* OBJETIVO DECLARADO 1 *
Indique se cada afirmação concorda com o trecho, respondendo sim ou não e citando literalmente as palavras do trecho que decidem a questão. (a) A maioria dos outros credores concede descontos à empresa em recuperação judicial. (b) A lei prevê descontos como contrapartida à previsão de juros. (c) Uma das alterações mais significantes é a redução do prazo para o pagamento.
* OBJETIVO DECLARADO 2 *
Reproduza palavra por palavra a parte do trecho entre "É de se notar" e "uma unidade produtiva.", inclusive.

* TRECHO FORNECIDO *

É de se notar que a previsão de juros, sem, em contrapartida, haver previsão de desconto de qualquer natureza na lei, está na contramão do comportamento adotado pelos demais credores da empresa em dificuldades financeiras. Isso porque, diante das dificuldades da empresa em recuperação judicial, os outros credores (a maioria deles) concede descontos para facilitar a quitação do seu crédito e colaborar para o reerguimento da recuperanda, atitude essa que se coaduna perfeitamente com o fundamento da Lei n. 11.101/2005.

Nesse ponto, cabe retomar a reflexão do advogado Julio Kahan Mandel (2005) já citada acima, no sentido de criticar o comportamento da Fazenda/Governo, uma vez que estes deveriam dar a sua contribuição para a recuperação da empresa em crise, abrindo mão de certos privilégios, já que também têm interesse na manutenção de uma unidade produtiva.

Diante desse contexto, observa-se que as alterações mais significantes e que realmente estão de acordo com os fins da recuperação judicial correspondem à abrangência do parcelamento com relação a todos os débitos fiscais da devedora e à ampliação do prazo para o pagamento.

* MATERIAL DE ORIGEM *
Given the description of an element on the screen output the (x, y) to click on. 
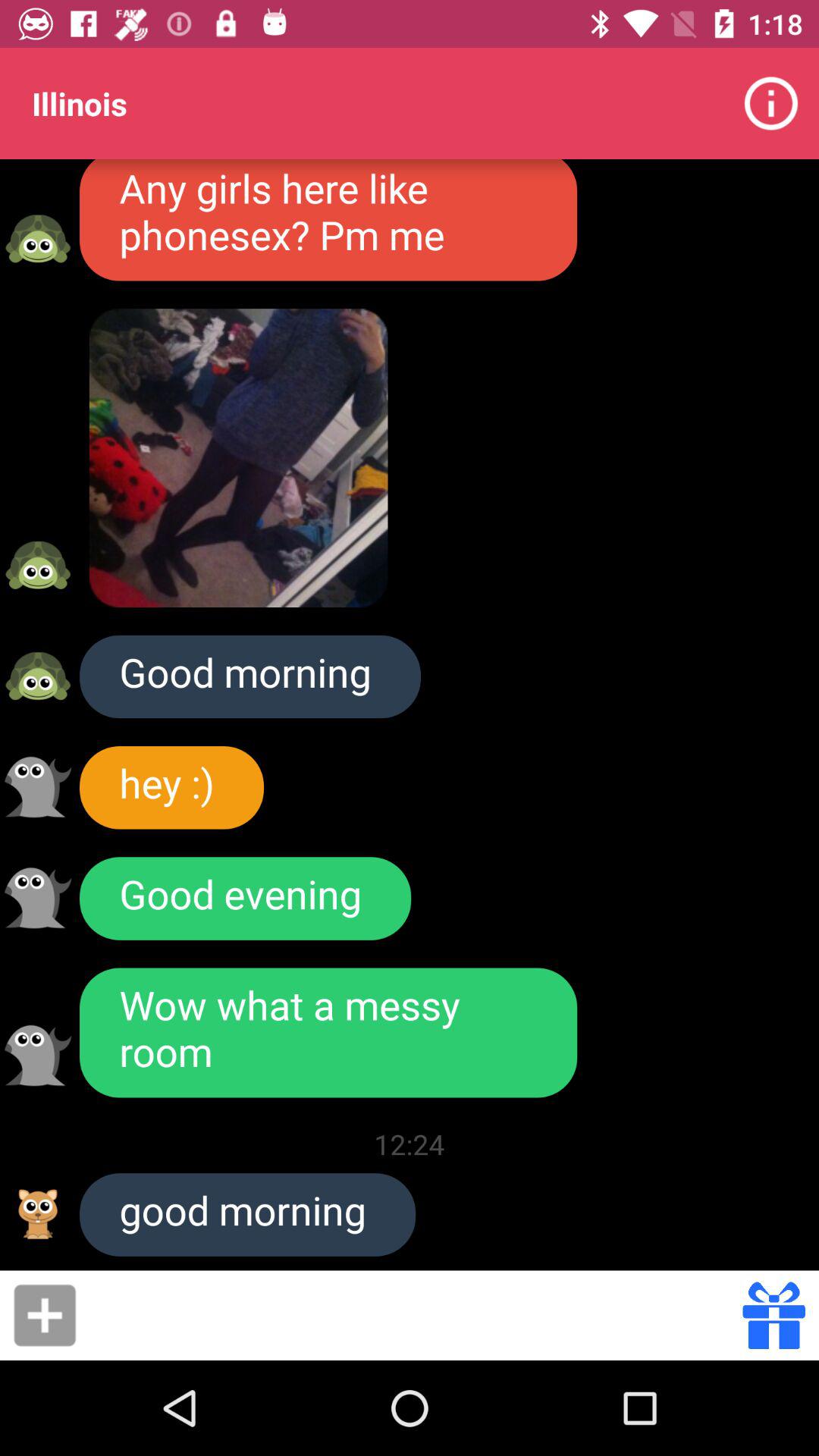
enter message (414, 1315)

* RESPOSTA ESPERADA 1 *
(a) Sim: "os outros credores (a maioria deles) concede descontos para facilitar a quitação do seu crédito".
(b) Não: "a previsão de juros, sem, em contrapartida, haver previsão de desconto de qualquer natureza na lei".
(c) Não: "à ampliação do prazo para o pagamento".

* RESPOSTA ESPERADA 2 *
É de se notar que a previsão de juros, sem, em contrapartida, haver previsão de desconto de qualquer natureza na lei, está na contramão do comportamento adotado pelos demais credores da empresa em dificuldades financeiras. Isso porque, diante das dificuldades da empresa em recuperação judicial, os outros credores (a maioria deles) concede descontos para facilitar a quitação do seu crédito e colaborar para o reerguimento da recuperanda, atitude essa que se coaduna perfeitamente com o fundamento da Lei n. 11.101/2005.

Nesse ponto, cabe retomar a reflexão do advogado Julio Kahan Mandel (2005) já citada acima, no sentido de criticar o comportamento da Fazenda/Governo, uma vez que estes deveriam dar a sua contribuição para a recuperação da empresa em crise, abrindo mão de certos privilégios, já que também têm interesse na manutenção de uma unidade produtiva.